You will do the same thing with all the products, now you can see how data science is useful for making the business more profitable.
Or in other words, we can say with the help of data science you can identify as well as approach the problem.”
Nowadays most businesses use data science, whether a business is product-based or service-based they use data science for their growth.
There is an Umbrella of Big data and what is Big Data? so, as per its name, Big Data consists enormous amount of data which will be defined by the 4’V Volume, Velocity, Veracity, and Variety.
Where Volume means the amount of Data, Velocity means how frequently data is generated? or we can say the speed of generating the data, and Veracity means how truthful the data is. Variety means the format of data such as text, image, audio, and video.
We produce 2.5 quintillion bytes of data every day, you can get a rough estimate of how much data is generated till now and how much data will be in the future.
And for handling this much amount of data we use such technologies as Big Data and Data Science.
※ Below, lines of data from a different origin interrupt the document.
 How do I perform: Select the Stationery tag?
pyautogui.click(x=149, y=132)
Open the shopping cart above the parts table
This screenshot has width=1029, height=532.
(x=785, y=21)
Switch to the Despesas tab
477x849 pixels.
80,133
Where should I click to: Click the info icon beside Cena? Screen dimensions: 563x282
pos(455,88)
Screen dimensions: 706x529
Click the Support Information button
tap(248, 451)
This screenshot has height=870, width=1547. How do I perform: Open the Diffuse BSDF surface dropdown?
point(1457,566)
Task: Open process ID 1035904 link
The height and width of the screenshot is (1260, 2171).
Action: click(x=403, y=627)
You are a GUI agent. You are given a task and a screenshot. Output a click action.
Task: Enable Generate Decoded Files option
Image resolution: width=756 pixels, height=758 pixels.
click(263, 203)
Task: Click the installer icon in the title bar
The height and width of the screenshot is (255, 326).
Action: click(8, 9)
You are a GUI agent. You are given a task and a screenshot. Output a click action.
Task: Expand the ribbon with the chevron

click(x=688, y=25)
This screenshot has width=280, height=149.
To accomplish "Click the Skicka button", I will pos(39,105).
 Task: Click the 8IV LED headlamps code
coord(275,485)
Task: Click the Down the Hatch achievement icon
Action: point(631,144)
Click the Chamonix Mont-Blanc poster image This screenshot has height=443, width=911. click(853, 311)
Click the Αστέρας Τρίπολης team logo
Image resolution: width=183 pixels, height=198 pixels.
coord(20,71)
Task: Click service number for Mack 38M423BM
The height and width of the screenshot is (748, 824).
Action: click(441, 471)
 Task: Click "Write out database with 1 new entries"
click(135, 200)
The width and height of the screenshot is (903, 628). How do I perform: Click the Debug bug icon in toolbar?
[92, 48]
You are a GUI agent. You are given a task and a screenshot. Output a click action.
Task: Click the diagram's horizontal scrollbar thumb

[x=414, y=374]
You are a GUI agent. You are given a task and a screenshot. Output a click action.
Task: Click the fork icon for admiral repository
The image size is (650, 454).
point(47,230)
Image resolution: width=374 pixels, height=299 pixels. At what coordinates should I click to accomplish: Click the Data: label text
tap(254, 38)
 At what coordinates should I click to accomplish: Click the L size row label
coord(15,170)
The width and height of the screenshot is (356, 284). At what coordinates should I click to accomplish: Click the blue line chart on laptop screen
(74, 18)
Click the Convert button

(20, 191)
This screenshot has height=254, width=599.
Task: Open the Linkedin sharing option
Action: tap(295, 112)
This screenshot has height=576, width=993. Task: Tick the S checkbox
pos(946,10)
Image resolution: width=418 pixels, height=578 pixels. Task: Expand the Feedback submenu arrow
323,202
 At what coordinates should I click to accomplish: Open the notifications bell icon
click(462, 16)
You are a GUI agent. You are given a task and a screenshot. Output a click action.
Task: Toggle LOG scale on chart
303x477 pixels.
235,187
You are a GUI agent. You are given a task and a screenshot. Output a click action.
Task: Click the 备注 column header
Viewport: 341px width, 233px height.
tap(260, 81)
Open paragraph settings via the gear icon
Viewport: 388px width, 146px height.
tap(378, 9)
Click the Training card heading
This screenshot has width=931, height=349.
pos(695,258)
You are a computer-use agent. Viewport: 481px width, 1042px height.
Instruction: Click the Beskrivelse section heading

Now, Big Data technologies mostly focus on things like Data Mining, Data Warehousing, Preprocessing Data, and Storing the Data, and Data Science technologies are more towards the Analytical part.
Big Data has the ETL(pipelining), Data engineering, Hadoop, Data Warehousing, and Data Mining whereas Data Science has Mathematics, Machine learning, Deep Learning, Computer Vision, NLP, RL, AIOps, Data Reporting, Dashboarding, and all.
In simple words, Big Data is for handling and managing an enormous amount of data and Data science is for applying mathematics to data so that we can get some insights from it.
Many of my friends ask me the question about “Data Science”, so I thought that through this article I will be able to explain ‘Data Science’ to all those people who do not know anything about Data Science.
So you understood Data Science with the help of this article and I hope that I was able to explain to you the correct definition of Data Science. Whatever I have shared in this article is my experience so far, I am not an expert but a student of data science, I hope you learned something from this article.